Iceberg, Delta, Hudi from the producer's perspective
Aditi's team at a Bengaluru-based payments company is migrating off a 90-TB warehouse into S3. Three vendors have already pitched her: one says "use Iceberg, it's the open standard"; another says "use Delta, the integration with Spark is unmatched"; the third says "use Hudi, it was built for upserts at scale". She does not need a feature checklist — she needs to know which of these three formats will fail her the worst when a streaming writer crashes mid-commit, when GDPR delete arrives at 2 a.m., when two batch jobs try to write to the same partition, and when, six months from now, she wants to switch query engines without rewriting the data.
Iceberg, Delta, and Hudi all sit on top of the same Parquet files; what differs is the metadata tree that tracks which files are part of which snapshot, how concurrent writers coordinate, and how row-level deletes land before they hit the base files. Iceberg has the cleanest spec and the broadest engine support; Delta has the deepest Spark integration; Hudi was designed first around streaming upserts and shows it. Pick on the basis of your write pattern (append-mostly vs upsert-heavy vs delete-heavy), not the marketing.

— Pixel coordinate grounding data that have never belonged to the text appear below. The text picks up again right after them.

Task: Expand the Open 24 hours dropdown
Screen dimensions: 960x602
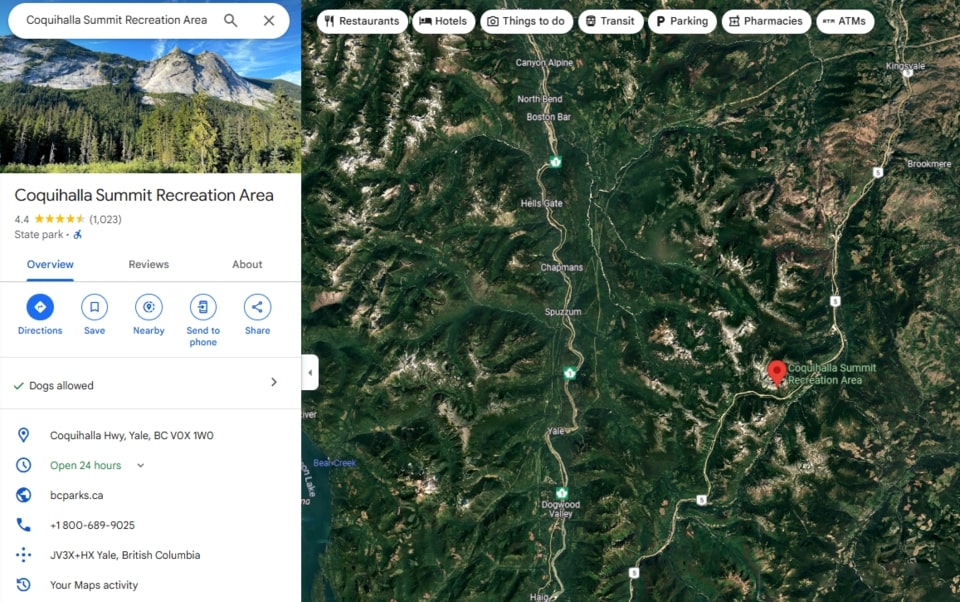Action: (x=140, y=465)
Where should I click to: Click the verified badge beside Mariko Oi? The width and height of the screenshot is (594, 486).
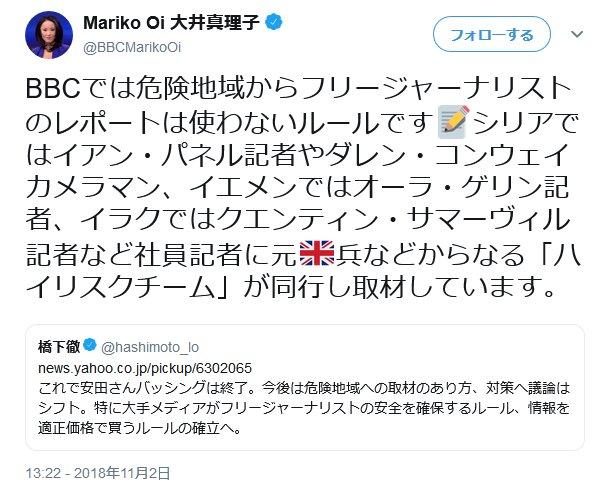274,22
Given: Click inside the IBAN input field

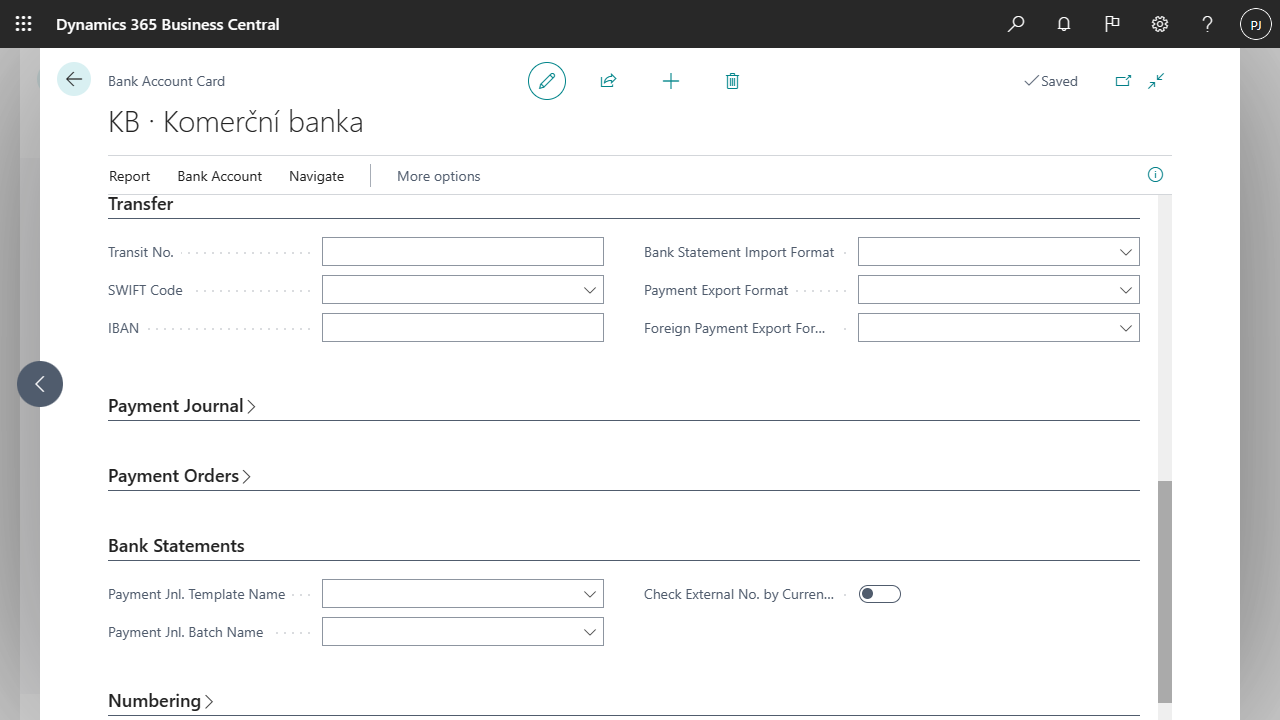Looking at the screenshot, I should (462, 327).
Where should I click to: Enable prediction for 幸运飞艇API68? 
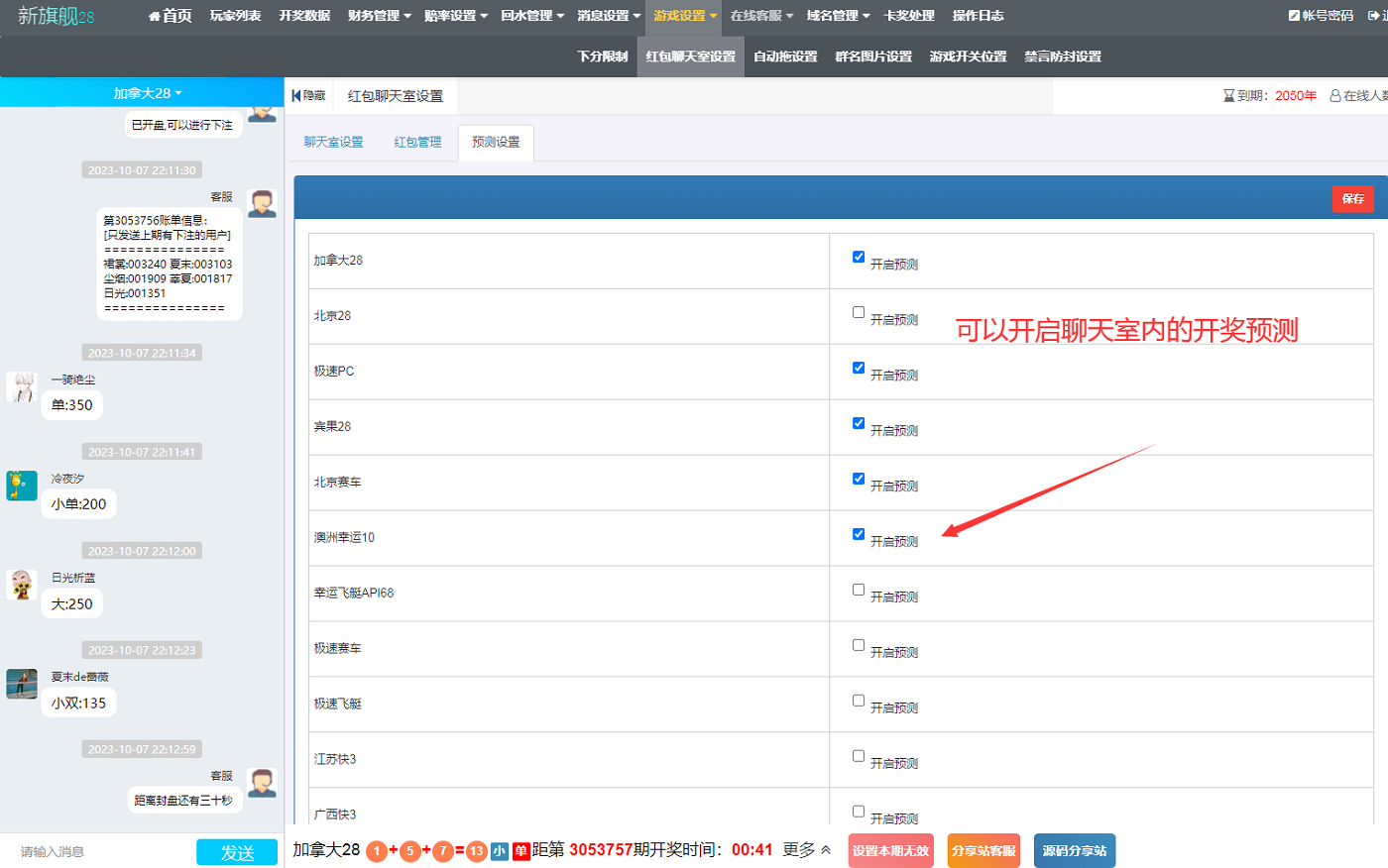click(859, 590)
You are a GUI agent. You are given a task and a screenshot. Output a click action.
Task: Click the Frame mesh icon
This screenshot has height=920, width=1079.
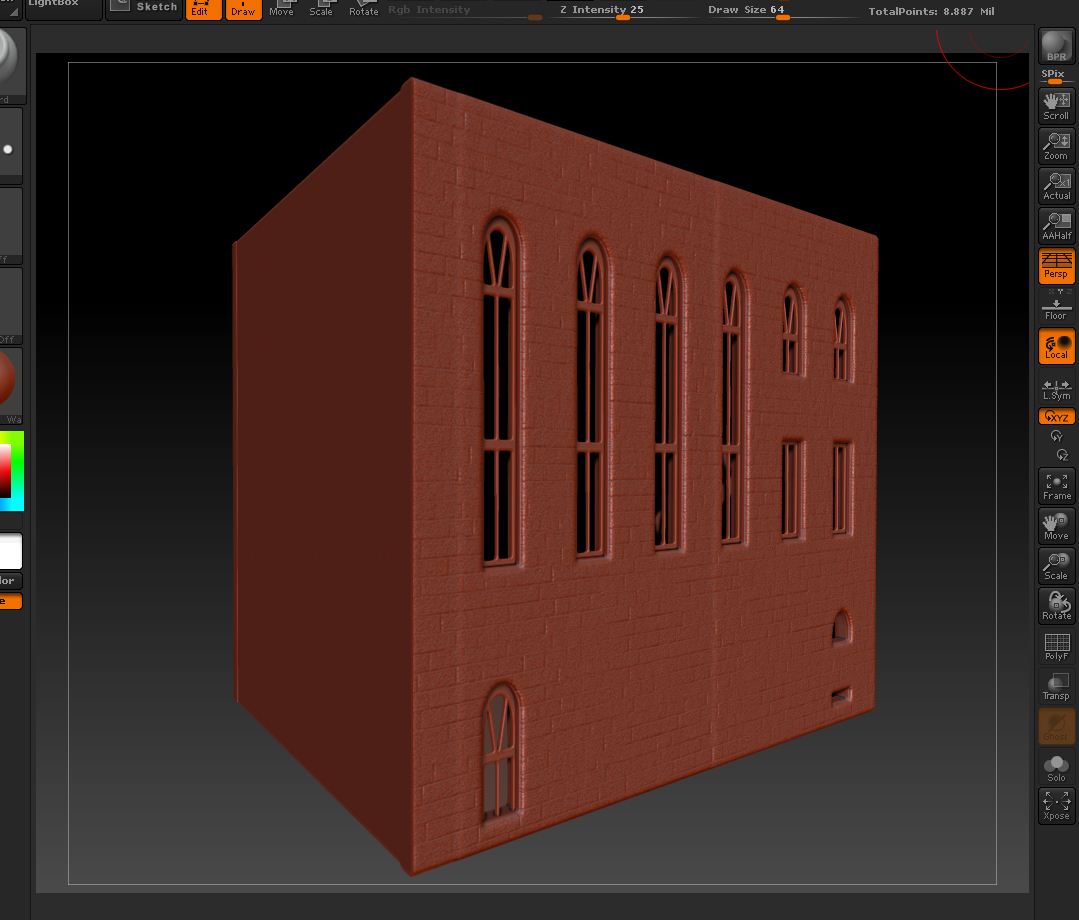[x=1056, y=486]
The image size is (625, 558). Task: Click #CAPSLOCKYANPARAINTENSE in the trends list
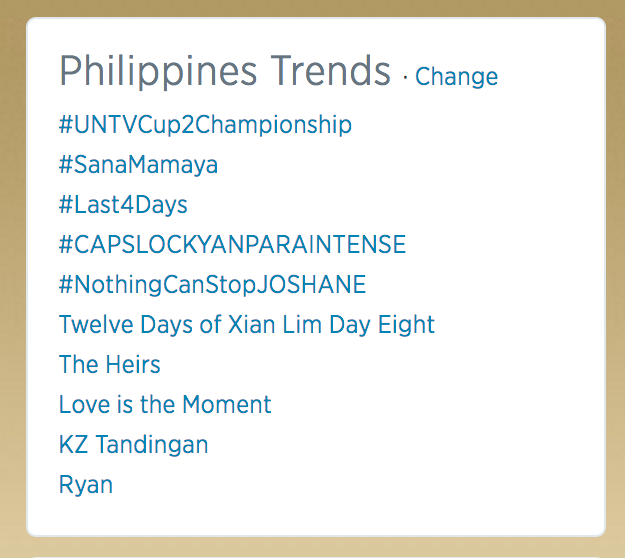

What "table format" actually means above Parquet
A bare directory of Parquet files is not a table. It is a directory of files that happen to have related schemas. A table format adds a metadata layer on top — a tree of pointers that says "these files are the table at version N, those files are the table at version N+1, and here is how to atomically move from one to the other". The metadata layer is what gives you snapshot isolation, time travel, schema evolution, and concurrent writers without manual locking.
All three formats use the same underlying Parquet for the row data. None of them changed the data file. What they changed is the catalog pointer, the manifest tree, and the commit protocol.
Why the catalog-pointer layer is the design's keystone: the only operation that needs to be atomic for snapshot isolation is the pointer flip from "the table is version N" to "the table is version N+1". Everything below it (rewriting manifests, writing data files) can take minutes; the pointer flip takes microseconds. Iceberg moved this atomic into a real catalog (Glue, Nessie); Delta inherited it from HDFS-style filesystem rename semantics, which is fragile on S3 and is why Delta on S3 needs DynamoDB or LogStore for real concurrency.
Where the three formats actually differ for a producer
If you only write append-only, daily-partitioned data, the three formats look identical. The differences appear the moment you do any of: concurrent writers, row-level deletes, schema evolution, or upserts. Below is a table of what a producer actually has to think about, and how each format handles it.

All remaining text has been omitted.